That last line of argument seemed to convince Bob, for he immediately agreed.

"The fact is, Jack," he went on to say, "I wouldn't want to have anybody hear what I'm going to tell you now. It certainly is a shame how I've muddled this thing up, and I guess I deserve all I'm getting in the shape of worry. It's going to be a lesson to me, I give you my word on that, Jack."

They were trudging along in company when Big Bob said that. Of course such talk could only excite Jack's natural curiosity still more. He began to understand that whatever the other had been searching for was not his own property, for he was hardly the kind of fellow, inclined to be careless, and free from anxiety, to let such a personal loss bother him greatly.

Presently the pair found themselves in Jack's particular room, which he, like most boys of the present day, liked to call his "den." It was an odd-shaped room for which there had really been no especial use, and which the boy had fitted up with a stove, chairs, table and bookcases, also covering the walls with college pennants, and all manner of things connected with boys' sports.

Jack closed the door carefully.

"Pick your chair, Bob, and I'll draw up close to you," he said, briskly, as though bent on raising the other's drooping spirits without any delay, just by virtue of his own cheery manner.

Bob looked as though he had lost his last friend. He sighed and then started to tell just what ailed him.

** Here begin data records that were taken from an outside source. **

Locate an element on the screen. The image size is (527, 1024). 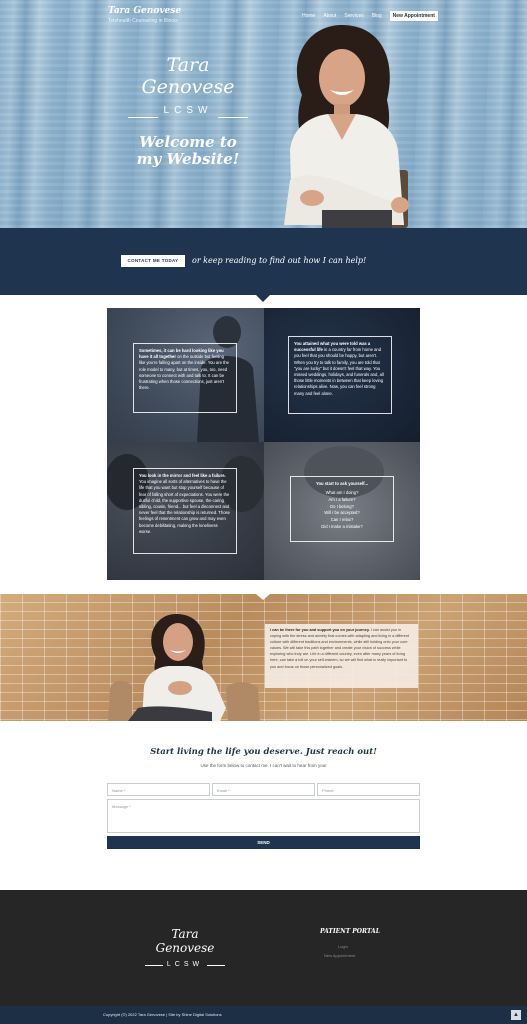
nav-item-home: Home is located at coordinates (308, 16).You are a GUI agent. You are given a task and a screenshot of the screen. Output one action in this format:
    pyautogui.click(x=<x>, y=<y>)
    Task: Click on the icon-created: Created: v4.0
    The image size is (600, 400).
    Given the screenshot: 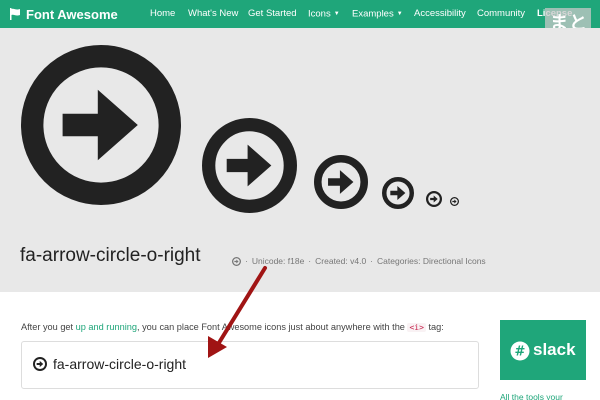 What is the action you would take?
    pyautogui.click(x=341, y=261)
     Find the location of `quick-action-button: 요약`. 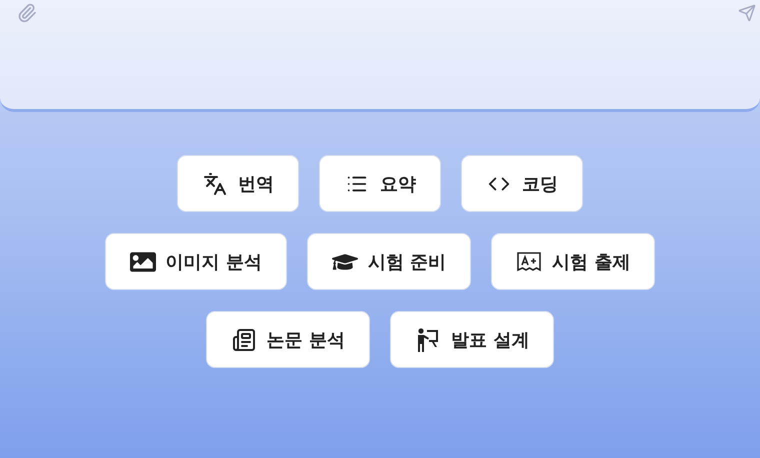

quick-action-button: 요약 is located at coordinates (380, 184).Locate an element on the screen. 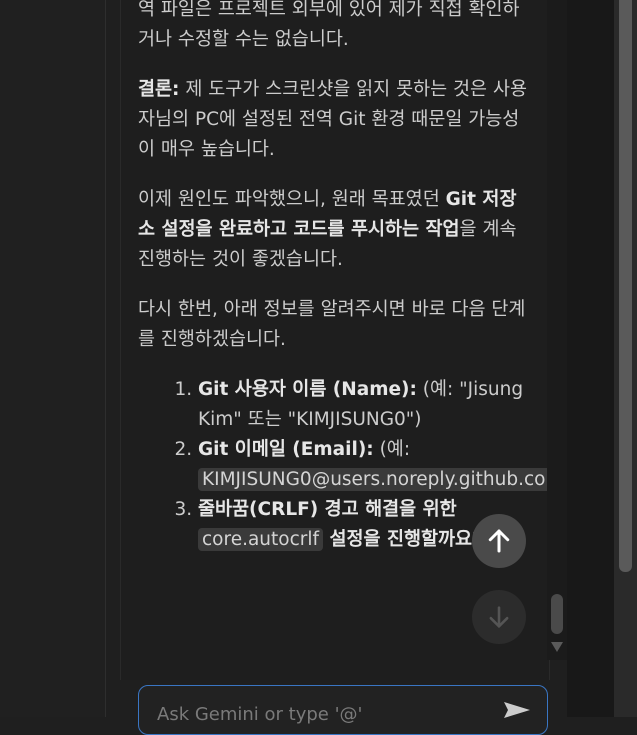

"Seems like I've grown three years older since I suddenly failed to remember about that particular letter father gave me to be sure to post before the afternoon mail went out. I had some others, you see, two of my own, and three that Mom gave me. I can recollect shoving them in the shute one by one; but for the life of me, Jack, I can't say positively that the one going across to England was with the bunch. Oh! it gave me a cold chill when I first had that awful thought I'd lost it on the way. I remembered pulling something out of my pocket when crossing that shortcut path, and that's why I hurried there with my light, hoping to discover it in the grass."

Jack understood what lay back of this. He chanced to know Bob's father was reckoned a very stern man, and that he had grown weary of Bob's customary way of forgetting things, or doing them in a slipshod fashion. He even knew that Mr. Jeffries had laid down the law to his son, and promised to punish him severely the next time he showed such carelessness.

"It's too bad, Bob, of course it is, but then don't despair yet," Jack told the other boy. "There is always a good chance that you did put that particular letter in the post-office. We'll try to find out if Mr. Dickerson, the postmaster, or his assistant, chanced to notice a letter addressed to England. It must have been of considerable importance, I take it from what you've said already."